-- Data shown follows --

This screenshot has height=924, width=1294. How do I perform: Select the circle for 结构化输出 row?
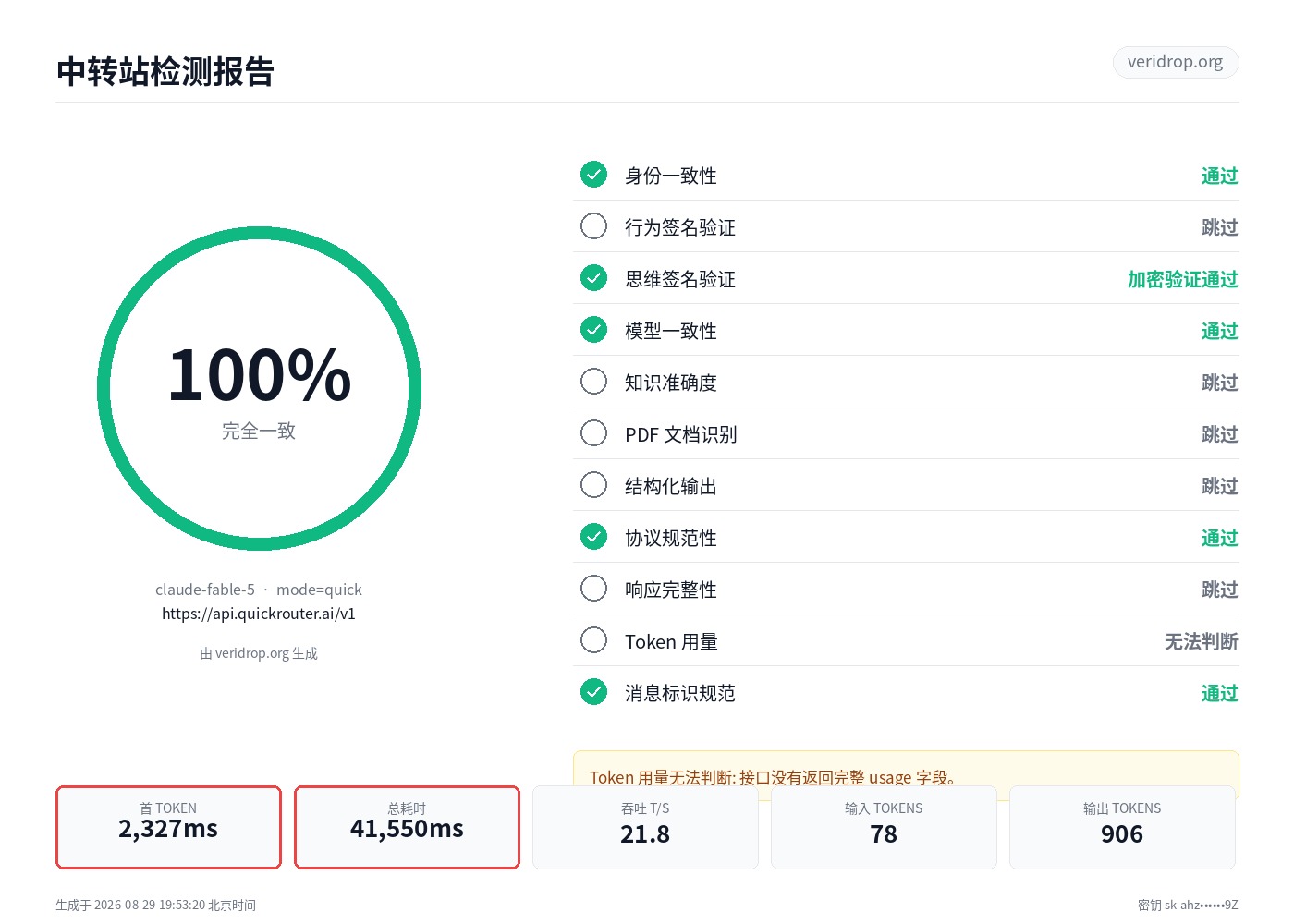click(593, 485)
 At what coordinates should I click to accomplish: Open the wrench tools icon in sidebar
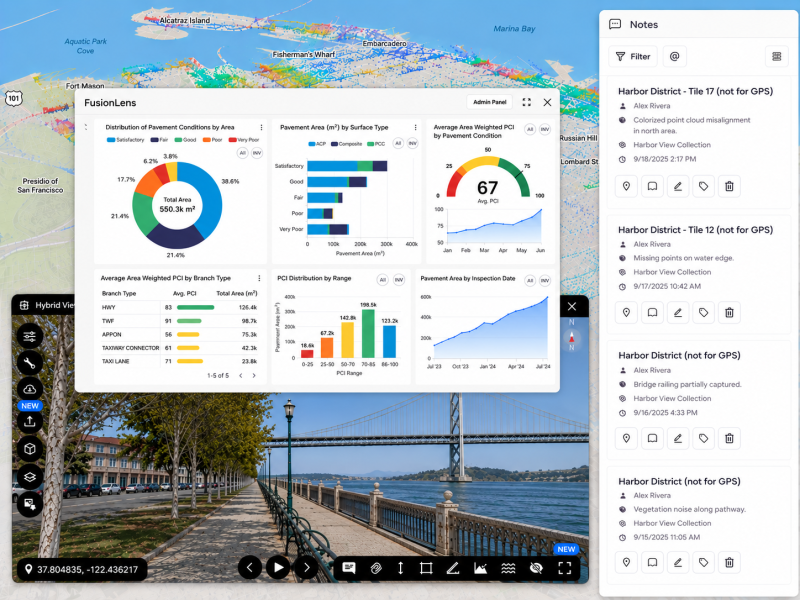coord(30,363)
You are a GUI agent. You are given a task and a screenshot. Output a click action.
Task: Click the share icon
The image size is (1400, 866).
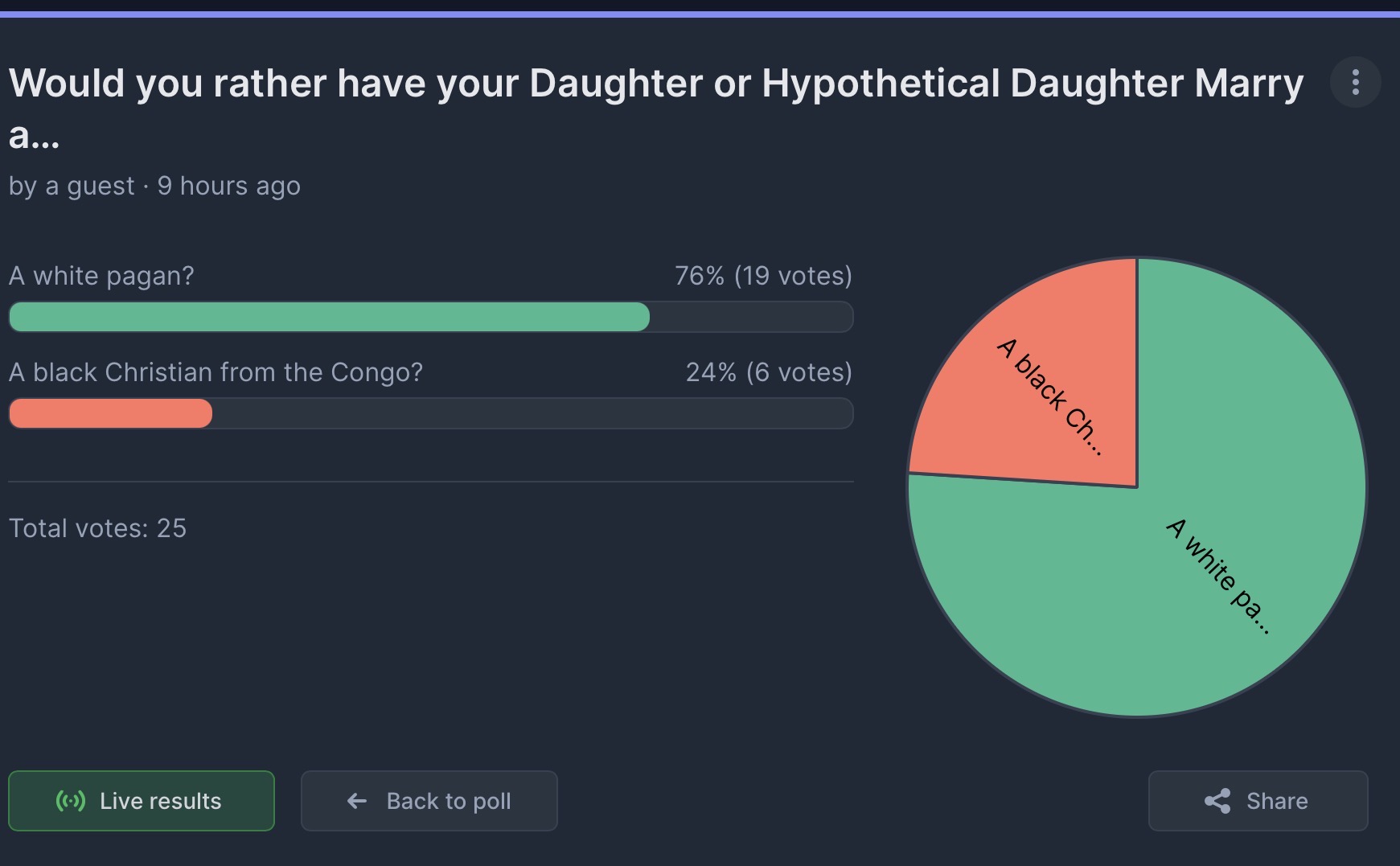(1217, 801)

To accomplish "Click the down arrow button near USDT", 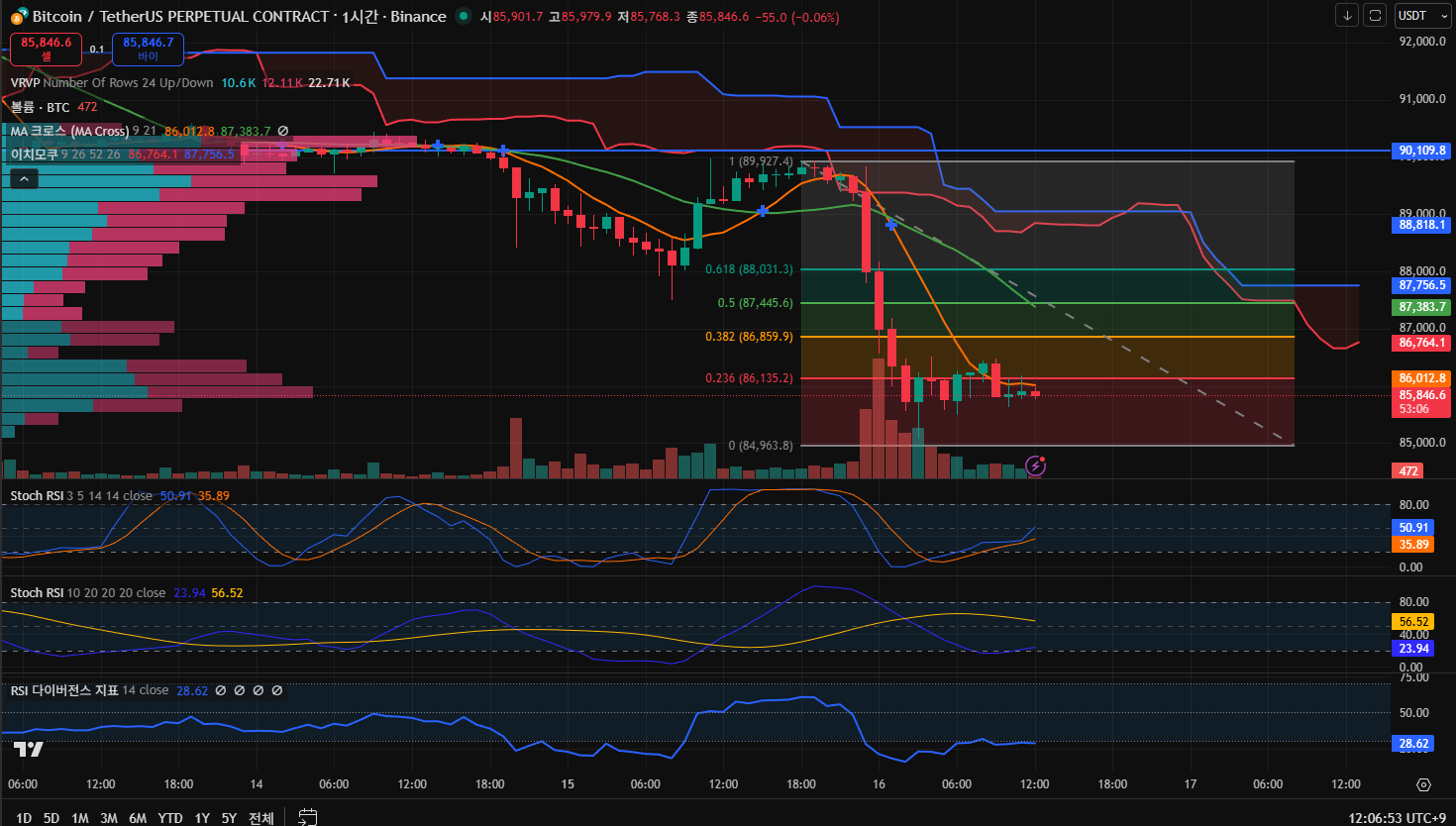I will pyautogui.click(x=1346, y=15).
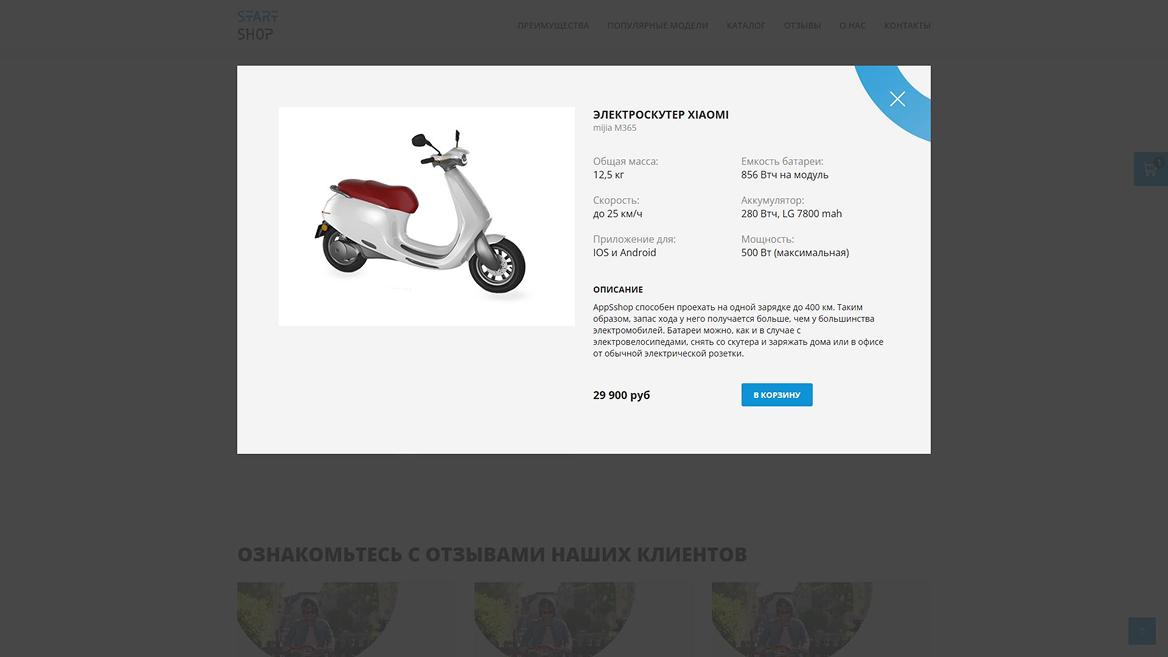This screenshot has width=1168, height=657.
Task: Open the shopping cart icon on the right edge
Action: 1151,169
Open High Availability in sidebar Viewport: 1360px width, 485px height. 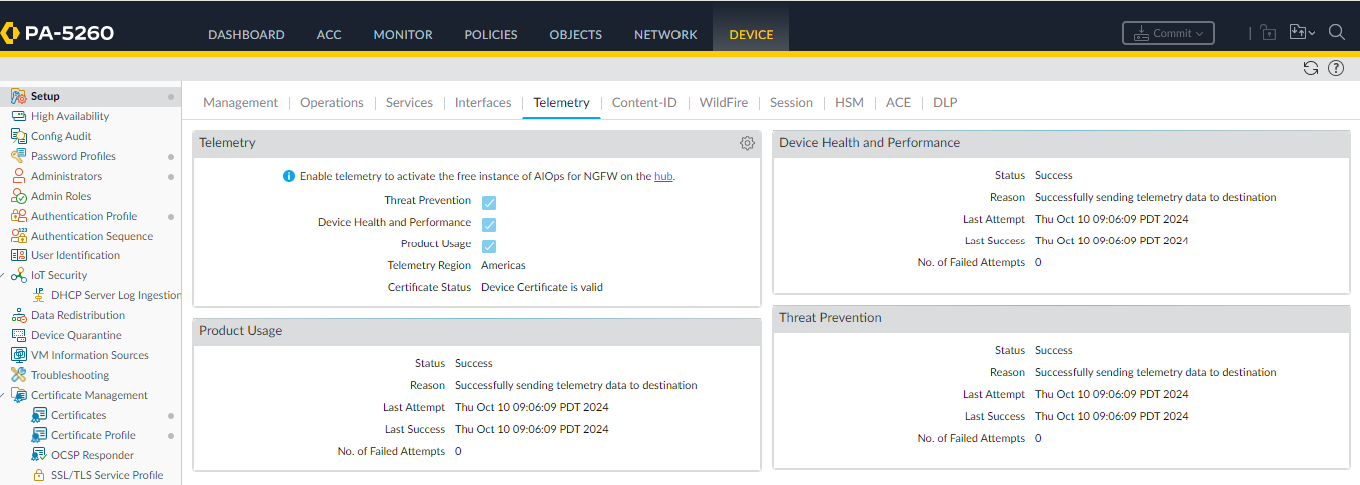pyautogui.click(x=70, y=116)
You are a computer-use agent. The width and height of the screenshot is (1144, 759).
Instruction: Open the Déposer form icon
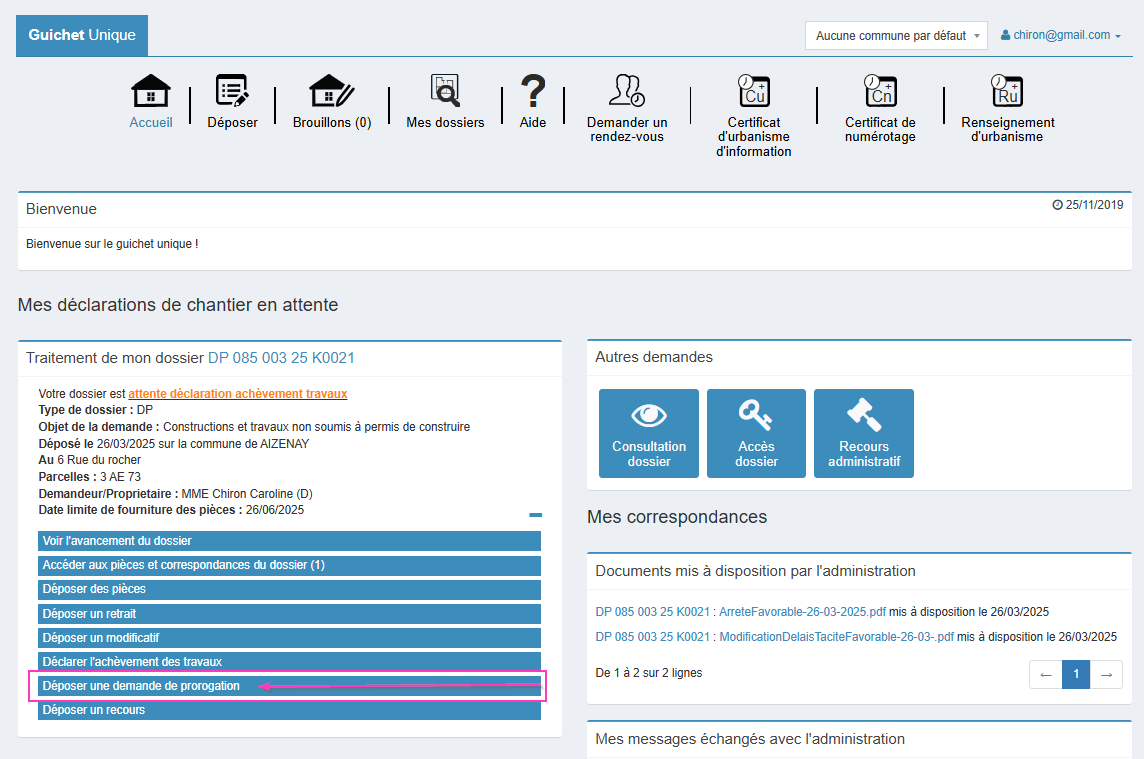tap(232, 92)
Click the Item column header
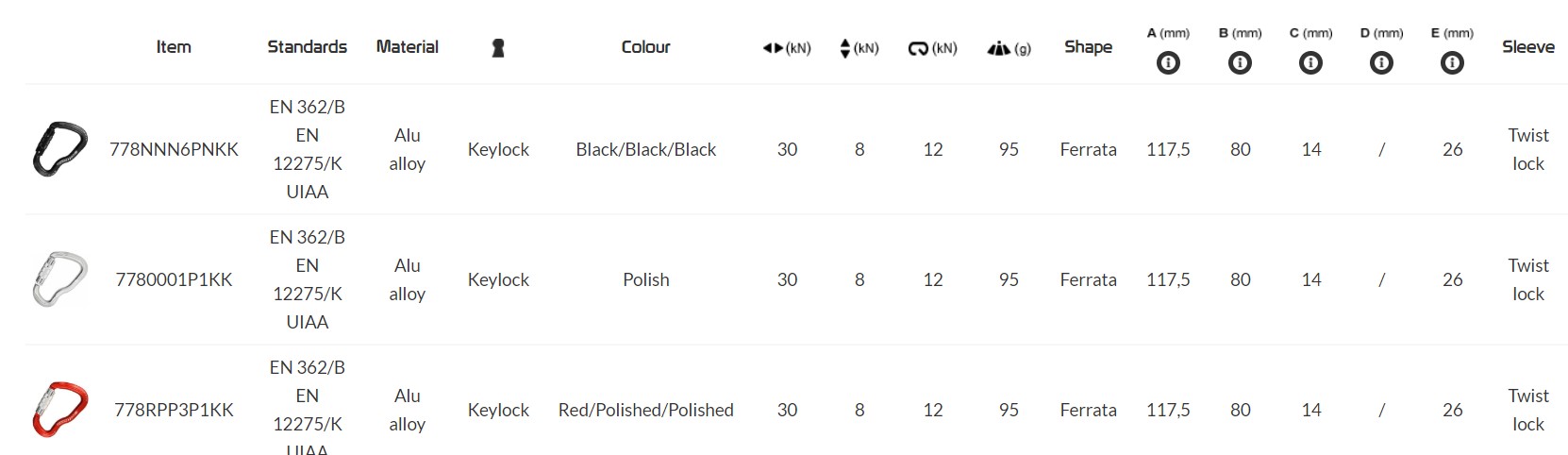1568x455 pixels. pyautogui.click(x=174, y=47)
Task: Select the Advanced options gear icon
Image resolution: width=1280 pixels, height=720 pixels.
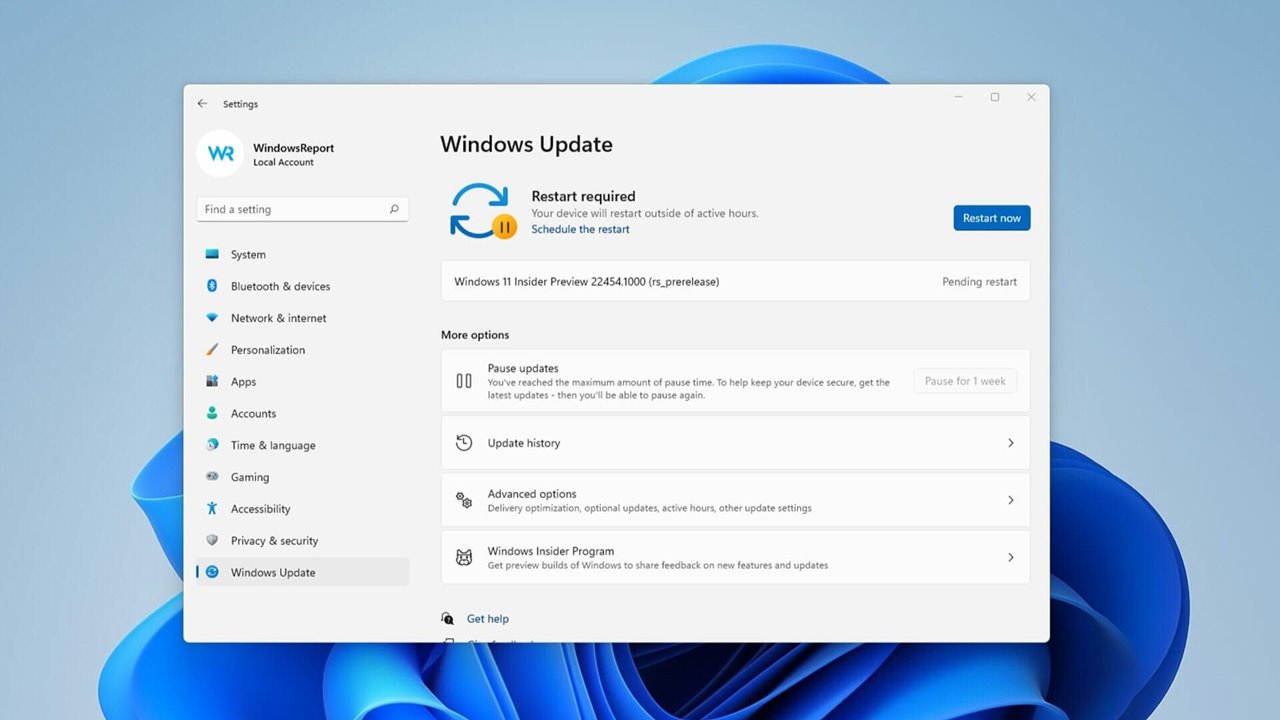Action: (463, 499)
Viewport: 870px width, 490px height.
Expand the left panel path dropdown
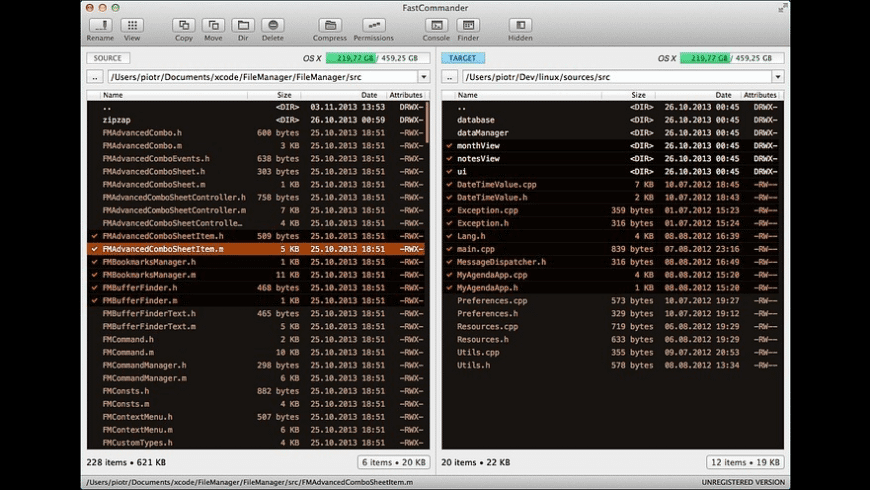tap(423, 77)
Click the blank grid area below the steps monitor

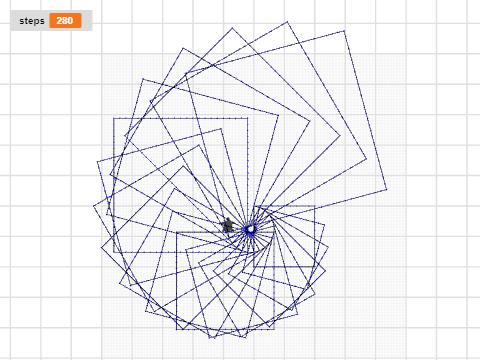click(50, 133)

-- Data shown concluded --

__What you will do__. Return only the lines that start at the line containing "Click the Item column header" and finish at the last line of the entries, exactly as written and without pictures.

__Written reply__.
Click the Item column header
1568x455 pixels. pyautogui.click(x=174, y=47)
Task: Select the Advanced options gear icon
Image resolution: width=1280 pixels, height=720 pixels.
Action: (463, 499)
Viewport: 870px width, 490px height.
Expand the left panel path dropdown
tap(423, 77)
Click the blank grid area below the steps monitor

click(50, 133)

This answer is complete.